I’d say when you consider the progress we’re making with regards to the 30-plus format and the competitive environment, we remain very much on track and competitive with the 30-plus vaccine, but that, of course, will be towards the end of the decade.

Emma Natasha Walmsley: Great. Thank you. I think we have 1 more question.

Operator: Yes. Time for 1 last short question. Justin Smith, please, from Bernstein. I think you should be able to speak, Justin. Okay. That’s not working, then we can also close the call.

Emma Natasha Walmsley: Okay. Well, listen, thanks very much, everyone, for joining.

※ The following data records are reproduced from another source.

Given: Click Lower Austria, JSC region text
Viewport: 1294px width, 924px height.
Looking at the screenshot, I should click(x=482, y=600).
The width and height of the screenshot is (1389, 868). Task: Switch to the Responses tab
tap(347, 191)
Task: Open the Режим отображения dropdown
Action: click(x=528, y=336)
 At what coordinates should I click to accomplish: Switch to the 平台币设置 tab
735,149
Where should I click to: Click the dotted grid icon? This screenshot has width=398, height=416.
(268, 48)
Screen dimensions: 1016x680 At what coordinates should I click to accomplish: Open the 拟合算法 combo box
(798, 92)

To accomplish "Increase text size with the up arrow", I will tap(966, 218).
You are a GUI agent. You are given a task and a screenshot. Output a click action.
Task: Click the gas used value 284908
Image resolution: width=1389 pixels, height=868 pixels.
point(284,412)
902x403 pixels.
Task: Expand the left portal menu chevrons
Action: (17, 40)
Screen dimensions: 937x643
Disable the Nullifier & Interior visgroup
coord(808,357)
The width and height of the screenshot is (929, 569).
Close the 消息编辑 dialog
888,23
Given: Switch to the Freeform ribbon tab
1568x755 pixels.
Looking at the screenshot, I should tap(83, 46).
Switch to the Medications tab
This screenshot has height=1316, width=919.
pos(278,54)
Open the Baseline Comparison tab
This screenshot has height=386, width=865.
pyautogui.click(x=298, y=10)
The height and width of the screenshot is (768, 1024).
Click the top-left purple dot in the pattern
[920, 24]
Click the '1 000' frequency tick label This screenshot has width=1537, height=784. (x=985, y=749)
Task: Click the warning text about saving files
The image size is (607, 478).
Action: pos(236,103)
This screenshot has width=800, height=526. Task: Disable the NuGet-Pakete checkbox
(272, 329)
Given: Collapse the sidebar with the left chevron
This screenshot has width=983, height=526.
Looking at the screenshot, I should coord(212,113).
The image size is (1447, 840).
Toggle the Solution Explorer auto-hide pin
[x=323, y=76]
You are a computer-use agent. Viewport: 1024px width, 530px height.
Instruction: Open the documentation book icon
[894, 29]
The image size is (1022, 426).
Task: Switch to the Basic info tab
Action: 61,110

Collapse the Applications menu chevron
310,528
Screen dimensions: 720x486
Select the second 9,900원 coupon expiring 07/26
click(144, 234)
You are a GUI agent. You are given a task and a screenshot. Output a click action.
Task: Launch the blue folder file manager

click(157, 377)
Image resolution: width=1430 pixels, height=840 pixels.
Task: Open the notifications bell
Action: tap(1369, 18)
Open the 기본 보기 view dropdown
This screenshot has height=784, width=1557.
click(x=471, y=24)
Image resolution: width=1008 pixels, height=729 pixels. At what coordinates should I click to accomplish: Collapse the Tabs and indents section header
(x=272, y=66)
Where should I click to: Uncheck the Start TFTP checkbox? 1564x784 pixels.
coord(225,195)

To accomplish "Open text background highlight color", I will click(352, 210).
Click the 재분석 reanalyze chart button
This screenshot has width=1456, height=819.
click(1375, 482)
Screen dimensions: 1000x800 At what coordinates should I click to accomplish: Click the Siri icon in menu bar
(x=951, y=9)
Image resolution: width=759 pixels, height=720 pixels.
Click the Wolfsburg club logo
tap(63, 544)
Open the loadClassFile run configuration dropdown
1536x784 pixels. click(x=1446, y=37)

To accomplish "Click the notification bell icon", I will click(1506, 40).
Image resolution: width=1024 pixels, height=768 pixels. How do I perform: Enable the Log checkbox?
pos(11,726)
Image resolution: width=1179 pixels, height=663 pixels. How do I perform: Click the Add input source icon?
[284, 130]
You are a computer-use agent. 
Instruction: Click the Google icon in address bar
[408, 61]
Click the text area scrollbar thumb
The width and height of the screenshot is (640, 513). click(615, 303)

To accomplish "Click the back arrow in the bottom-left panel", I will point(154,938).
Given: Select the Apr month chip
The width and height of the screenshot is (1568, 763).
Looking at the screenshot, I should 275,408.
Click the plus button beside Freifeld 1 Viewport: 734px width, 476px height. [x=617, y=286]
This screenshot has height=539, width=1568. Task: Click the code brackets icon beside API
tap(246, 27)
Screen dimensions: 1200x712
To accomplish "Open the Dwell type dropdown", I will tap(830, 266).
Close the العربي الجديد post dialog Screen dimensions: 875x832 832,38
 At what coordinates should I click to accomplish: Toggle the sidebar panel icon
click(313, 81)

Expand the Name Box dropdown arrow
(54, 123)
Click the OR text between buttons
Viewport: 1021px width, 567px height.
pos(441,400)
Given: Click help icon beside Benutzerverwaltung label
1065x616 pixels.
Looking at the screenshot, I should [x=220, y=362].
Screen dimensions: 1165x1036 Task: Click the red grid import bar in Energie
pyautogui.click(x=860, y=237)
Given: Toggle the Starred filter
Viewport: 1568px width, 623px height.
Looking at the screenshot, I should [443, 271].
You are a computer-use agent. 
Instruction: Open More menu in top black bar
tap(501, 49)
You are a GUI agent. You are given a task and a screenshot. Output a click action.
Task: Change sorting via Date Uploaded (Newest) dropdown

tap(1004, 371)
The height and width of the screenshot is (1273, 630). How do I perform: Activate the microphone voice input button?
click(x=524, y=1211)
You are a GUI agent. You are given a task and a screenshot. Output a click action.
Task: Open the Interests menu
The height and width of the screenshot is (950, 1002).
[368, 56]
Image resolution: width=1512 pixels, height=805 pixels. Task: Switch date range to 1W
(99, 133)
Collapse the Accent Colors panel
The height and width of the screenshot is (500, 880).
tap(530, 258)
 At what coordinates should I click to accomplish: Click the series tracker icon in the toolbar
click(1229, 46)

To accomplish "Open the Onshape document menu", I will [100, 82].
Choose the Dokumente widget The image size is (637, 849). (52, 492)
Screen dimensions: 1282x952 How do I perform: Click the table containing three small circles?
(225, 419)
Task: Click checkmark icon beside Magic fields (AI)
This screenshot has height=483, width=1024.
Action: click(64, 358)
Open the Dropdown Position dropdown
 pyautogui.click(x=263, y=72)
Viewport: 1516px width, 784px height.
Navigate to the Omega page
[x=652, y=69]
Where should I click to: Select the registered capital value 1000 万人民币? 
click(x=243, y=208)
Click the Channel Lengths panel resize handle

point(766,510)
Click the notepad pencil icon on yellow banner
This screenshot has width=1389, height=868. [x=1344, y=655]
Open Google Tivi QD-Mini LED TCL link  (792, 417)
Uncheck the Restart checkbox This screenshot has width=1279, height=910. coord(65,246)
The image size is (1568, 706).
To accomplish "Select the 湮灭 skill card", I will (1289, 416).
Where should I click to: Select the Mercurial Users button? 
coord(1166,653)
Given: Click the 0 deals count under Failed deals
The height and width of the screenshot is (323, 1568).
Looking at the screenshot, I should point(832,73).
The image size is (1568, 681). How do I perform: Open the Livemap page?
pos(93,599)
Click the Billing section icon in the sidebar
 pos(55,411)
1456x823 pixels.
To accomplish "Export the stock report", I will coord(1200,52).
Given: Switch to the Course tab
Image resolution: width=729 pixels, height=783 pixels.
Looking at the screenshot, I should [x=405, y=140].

Delighted to be reporting another strong quarter and this consists — delivery of the consistent step-up of GSK since the separation and most excitingly, the R&D progress we continue to deliver. We’re pleased to update our guidance for the year to being at the top end of the range and continue to be highly confident together of our — not only our short, but our medium and our long-term outlooks. Look forward to talking to you over the coming days. Thanks. Bye.